Monday 16 September 2013

Restaurant review: The Corner Room, Bethnal Green


Last week saw my birthday come and go, sweeping away any remaining hopes that I was still in my mid-twenties. Next stop the big thirty, grey temples and dodgy knees… Aside from this clear psychological trauma, and probably to ease it, I was lucky enough to receive some lovely presents. Usually my birthday presents are pretty one-dimensional, and my food obsession brings in swathes of cookbooks and random gadgets destined for the back of the drawer. Not this time however, as I was treated to a shiny new ice-cream machine from my gal, and from her mother a secretive lunch had been booked. I was also the recipient of some much needed, and very beautiful new shoes, but this is a food blog and frankly I should stay constant. 



And so the day came for my birthday lunch, and it was revealed as The Corner Room, in the newly renovated Bethnal Green town hall. This was very exciting news, as I had heard rave reviews of what they had done to the building and had been wanting to go look for a while. But I knew little of the restaurant. The town hall is largely renowned as the home of Viajante, the Michelin-starred restaurant of former El-Bulli chef Nuno Mendes.
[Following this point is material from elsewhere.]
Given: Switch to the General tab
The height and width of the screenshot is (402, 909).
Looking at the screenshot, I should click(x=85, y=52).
A little research showed that The Corner Room is the less formal sister restaurant, also overlooked by Mendes. The menu was short, the sort that requires a trust and a hope when ordering, but that leaves you in hot anticipation of what is to come. 




A Saturday full of damp misty rain and gloom is not always the best time to be hanging around Bethnal Green. As standard we were umbrellaless. It screams of a short trip to Broadway Market or Brick Lane and a cosy coffee or beer and newspaper. But tucked down a random sideroad was a grand old entrance that opened into warm yellow light and a step into another time. For a casual lunch, it didn’t half make you feel like you were somewhere special. The old utility wooden panels fused with the shiny marble and the quirky ornamental hipster touches. It is just beautiful. 
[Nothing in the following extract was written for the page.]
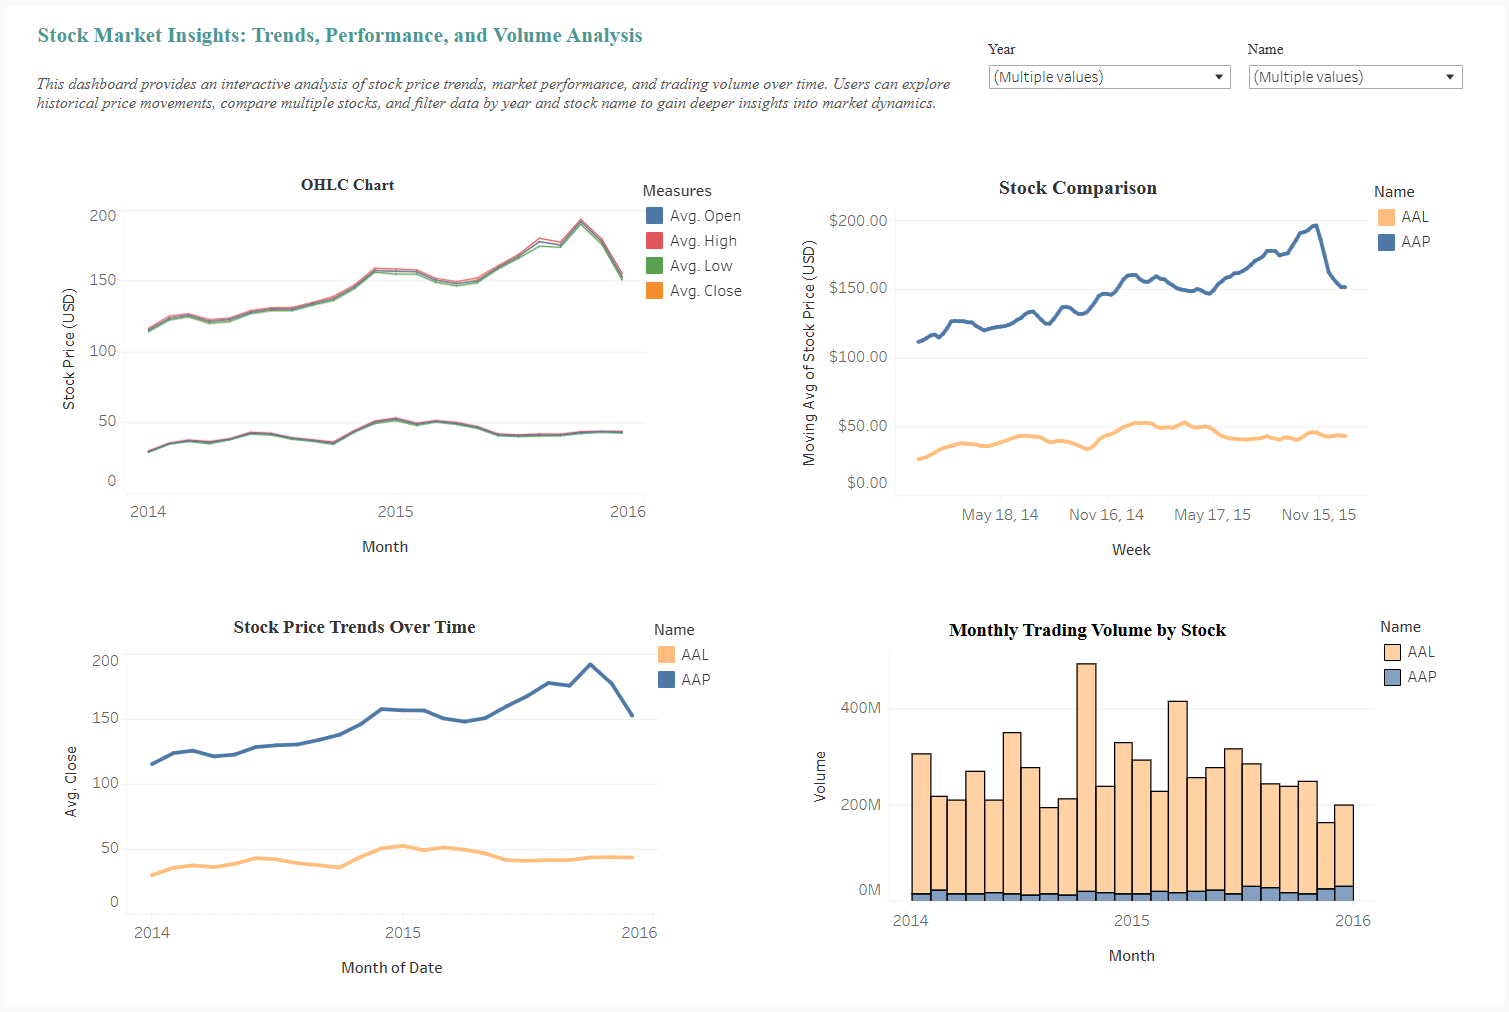Click the Stock Price Trends Over Time title
The image size is (1509, 1012).
coord(354,627)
The restaurant is difficult to find, mostly because every centimetre of the décor draws the eye and removes you to state of wide-eyes glaring. Again they had got the balance just right. A small corner room, as implied in the name, sparsely laid out with simple tables and flooded with natural light. And old man with wonky glasses entertained his family in one corner and a couple drank coffee with a farty looking baby. Beautiful modern lights lifted the space, and straight away we were relaxed.

Some incredibly strong negronis and margaritas eased us further before the food arrived. First to arrive was the interesting sounding crispy rice and chicken mayo, which in the flesh were delicate rice cakes and a rich mayonnaise, scattered with what I assume was crispy chicken skin. Like everything else we were to eat, it was subtle, with your mouth popping to new little bits of spice and flavour, and was quickly polished off. The mackerel with ponzu and smoked tomato split us; Katie isn’t much a fan of cold, fish broths whereas again I enjoyed the odd-sounding but harmonious combination. 




I was left speechless at the arrangement of ingredients sitting on my main course plate. It is probably the most beautiful thing I have ever eaten, and tasted every bit as good. I had opted for the Berkshire venison with tarragon and mustard, which was both tangy and soothing at once and packed an extreme amount of flavour. Katie’s Iberico pork was the tenderest piece of pork I have ever eaten, and accompanied by classic tart red cabbage and sweet berries. Although this wasn’t as complex and original in taste, it was just a wonderful piece of cooking.

It was really a silly question being asked if we wanted to view the pudding menu, and despite my love of cheese I wanted to see a dessert at this level. My rhubarb with roasted lactose and ginger was a lovely clean way to finish the meal. The almost chalky milk fizzed and dissolved on the tongue. There wasn’t much of it though, and I would have liked a bit more of the roasted rhubarb alongside the compote and ice cream. Katie’s frozen panna cotta with apple and hazelnuts was again full of interesting textures. Neither of us however could really see much difference or point in freezing a jellified cream when you could just have ice cream.  




I haven’t eaten anything nearly as interesting for a very long time. Although the overall concept of some of the dishes, especially the desserts, seemed to overtake the substance, everything tasted really, really good. That clichéd description of taste buds being taken on journey was made for this meal, and the sort of thing that is difficult to achieve without an awful lot of thought. The value for the level of food is also fantastic, and to eat it in such a setting was a joy.